In 1989, Gibraltar's currency situation was a unique and practical hybrid, reflecting its status as a British Overseas Territory with deep economic ties to neighbouring Spain. The official legal tender was the Gibraltar pound (GIP), issued by the Government of Gibraltar and pegged at par with the British pound sterling (GBP). Sterling notes and coins also circulated freely and were accepted interchangeably with local currency, underscoring Gibraltar's constitutional link to the United Kingdom.
However, the day-to-day reality was one of effective de facto dual circulation. Due to the volume of cross-border workers and tourists from Spain, the Spanish peseta was also widely accepted, especially in retail, hospitality, and services. This pragmatic acceptance facilitated commerce but introduced complexity, with exchange rates fluctuating and businesses needing to manage two cash flows. The border with Spain, fully reopened in 1985 after years of restriction, had significantly increased this economic interaction.

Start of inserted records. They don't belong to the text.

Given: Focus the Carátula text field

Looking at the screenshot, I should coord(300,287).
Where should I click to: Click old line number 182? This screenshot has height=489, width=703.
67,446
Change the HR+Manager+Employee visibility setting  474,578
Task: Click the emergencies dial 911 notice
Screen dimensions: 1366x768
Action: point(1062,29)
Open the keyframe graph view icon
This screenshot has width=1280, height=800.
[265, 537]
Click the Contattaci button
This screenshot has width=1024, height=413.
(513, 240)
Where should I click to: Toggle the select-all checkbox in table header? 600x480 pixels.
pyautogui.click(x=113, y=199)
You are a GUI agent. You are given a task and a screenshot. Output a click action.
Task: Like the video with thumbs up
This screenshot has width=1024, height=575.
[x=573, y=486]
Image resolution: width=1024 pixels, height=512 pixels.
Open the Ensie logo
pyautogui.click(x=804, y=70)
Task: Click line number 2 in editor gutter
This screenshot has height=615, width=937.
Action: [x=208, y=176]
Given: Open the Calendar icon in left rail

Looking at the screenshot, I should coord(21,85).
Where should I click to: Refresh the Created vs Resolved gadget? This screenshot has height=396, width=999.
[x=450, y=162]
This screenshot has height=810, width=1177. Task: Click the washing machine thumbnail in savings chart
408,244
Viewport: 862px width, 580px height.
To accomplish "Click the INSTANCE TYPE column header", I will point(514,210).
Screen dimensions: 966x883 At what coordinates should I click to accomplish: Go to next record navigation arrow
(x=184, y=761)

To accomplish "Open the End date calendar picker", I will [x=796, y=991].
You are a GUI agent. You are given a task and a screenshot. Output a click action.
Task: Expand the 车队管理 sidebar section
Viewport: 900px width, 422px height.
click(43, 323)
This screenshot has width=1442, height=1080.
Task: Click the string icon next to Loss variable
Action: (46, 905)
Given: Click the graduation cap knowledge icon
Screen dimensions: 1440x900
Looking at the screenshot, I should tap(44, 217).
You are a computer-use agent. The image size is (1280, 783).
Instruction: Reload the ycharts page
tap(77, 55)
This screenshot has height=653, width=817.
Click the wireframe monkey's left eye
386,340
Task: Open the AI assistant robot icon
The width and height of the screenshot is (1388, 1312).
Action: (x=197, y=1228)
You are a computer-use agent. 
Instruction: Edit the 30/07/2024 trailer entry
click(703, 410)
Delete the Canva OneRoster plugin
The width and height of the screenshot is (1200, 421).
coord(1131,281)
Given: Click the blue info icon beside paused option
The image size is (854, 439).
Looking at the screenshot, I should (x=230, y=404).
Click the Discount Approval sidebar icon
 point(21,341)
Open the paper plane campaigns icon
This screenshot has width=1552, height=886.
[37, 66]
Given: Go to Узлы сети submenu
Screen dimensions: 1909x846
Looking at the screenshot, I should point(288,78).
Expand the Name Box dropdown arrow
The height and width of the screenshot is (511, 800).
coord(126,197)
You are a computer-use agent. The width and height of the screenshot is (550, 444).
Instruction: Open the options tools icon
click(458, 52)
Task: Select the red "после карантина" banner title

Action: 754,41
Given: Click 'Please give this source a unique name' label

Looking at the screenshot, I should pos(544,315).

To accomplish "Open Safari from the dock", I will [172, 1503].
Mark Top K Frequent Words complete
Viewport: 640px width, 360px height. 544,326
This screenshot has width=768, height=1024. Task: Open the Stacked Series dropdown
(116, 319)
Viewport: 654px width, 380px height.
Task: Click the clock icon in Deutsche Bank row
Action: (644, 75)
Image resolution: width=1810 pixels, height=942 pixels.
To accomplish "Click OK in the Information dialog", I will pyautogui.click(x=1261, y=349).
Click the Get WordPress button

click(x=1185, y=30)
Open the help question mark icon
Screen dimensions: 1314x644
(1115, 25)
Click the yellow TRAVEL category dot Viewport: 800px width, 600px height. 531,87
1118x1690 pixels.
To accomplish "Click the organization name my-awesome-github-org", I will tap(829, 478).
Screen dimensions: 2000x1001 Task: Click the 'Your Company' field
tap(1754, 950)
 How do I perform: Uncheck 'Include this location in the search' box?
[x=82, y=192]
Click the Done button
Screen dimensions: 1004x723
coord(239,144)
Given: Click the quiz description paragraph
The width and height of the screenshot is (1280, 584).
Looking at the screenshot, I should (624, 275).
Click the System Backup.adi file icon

The period was one of stability for the Gibraltar pound itself, but it occurred within a broader context of monetary debate. As a member of the European Economic Community (EEC) alongside the UK, Gibraltar was part of the European Monetary System but not in the Exchange Rate Mechanism. Discussions about European monetary integration were advancing, yet Gibraltar's fundamental currency question remained balancing its sterling-based system with the practical necessities of its geographic and economic position on the Iberian Peninsula.